LONDON:
JOHN MURRAY, ALBEMARLE-STREET.

MDCCCXXX.

GILBERT AND RIVINGTON, PRINTERS,
ST. JOHN'S SQUARE, LONDON.


TO
HIS ROYAL HIGHNESS
THE PRINCE REGENT.

SIR,

The gracious permission which I have received to dedicate these volumes to your Royal Highness, affords me an opportunity of interesting your Royal Highness in favour of the amiable and ingenuous people whose country they describe. The high respect they entertain for British valour and justice, and the lively gratitude they retain for the generous system of British Legislation, will, I am sure, give them a strong claim upon your Royal Highness's good opinion.

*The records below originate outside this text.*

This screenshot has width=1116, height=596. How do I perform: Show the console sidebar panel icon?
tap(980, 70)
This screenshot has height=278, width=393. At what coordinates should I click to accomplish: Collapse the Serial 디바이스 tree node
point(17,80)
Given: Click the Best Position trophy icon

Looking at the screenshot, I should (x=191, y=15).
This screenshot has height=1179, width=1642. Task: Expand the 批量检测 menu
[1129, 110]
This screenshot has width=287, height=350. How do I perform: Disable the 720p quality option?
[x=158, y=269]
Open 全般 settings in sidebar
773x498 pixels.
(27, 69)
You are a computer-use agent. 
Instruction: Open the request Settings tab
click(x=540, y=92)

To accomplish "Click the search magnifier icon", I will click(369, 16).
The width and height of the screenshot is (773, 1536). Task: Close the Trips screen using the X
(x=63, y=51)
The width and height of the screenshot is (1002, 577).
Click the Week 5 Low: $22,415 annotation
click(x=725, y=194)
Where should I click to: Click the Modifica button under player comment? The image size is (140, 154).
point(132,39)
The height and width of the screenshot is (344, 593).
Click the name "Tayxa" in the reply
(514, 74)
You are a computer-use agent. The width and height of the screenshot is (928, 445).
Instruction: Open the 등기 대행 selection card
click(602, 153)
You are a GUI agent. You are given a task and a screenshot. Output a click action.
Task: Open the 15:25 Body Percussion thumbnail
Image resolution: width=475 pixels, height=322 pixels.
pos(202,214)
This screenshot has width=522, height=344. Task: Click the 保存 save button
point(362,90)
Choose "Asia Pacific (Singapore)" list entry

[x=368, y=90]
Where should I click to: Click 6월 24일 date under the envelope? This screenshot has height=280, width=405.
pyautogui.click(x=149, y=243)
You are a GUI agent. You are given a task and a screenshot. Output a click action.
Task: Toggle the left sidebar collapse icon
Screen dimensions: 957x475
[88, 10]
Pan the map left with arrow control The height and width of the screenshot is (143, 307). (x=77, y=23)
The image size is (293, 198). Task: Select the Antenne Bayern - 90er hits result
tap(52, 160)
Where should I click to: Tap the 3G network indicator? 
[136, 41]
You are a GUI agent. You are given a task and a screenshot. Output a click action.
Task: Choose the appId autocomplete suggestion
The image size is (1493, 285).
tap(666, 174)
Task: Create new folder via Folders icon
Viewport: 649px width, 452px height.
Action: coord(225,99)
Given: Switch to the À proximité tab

To uphold the weak, to put down lawless force, to lighten the chain of the slave, to sustain the honour of the British arms and British good faith; to promote the arts, sciences, and literature, to establish humane institutions, are duties of government which have been most conspicuously performed during your Royal Highness's regency. For a period of nearly five years, in which I have had the honour, as a servant of the East India Company, to preside over a mild and simple people, it has been my pride and my ambition to make known to them the justice and benevolence of my Prince, whose intentions towards them I could only fulfil by acting up to the principles of the Authority which I represented, and by doing every thing in my power to make them happy.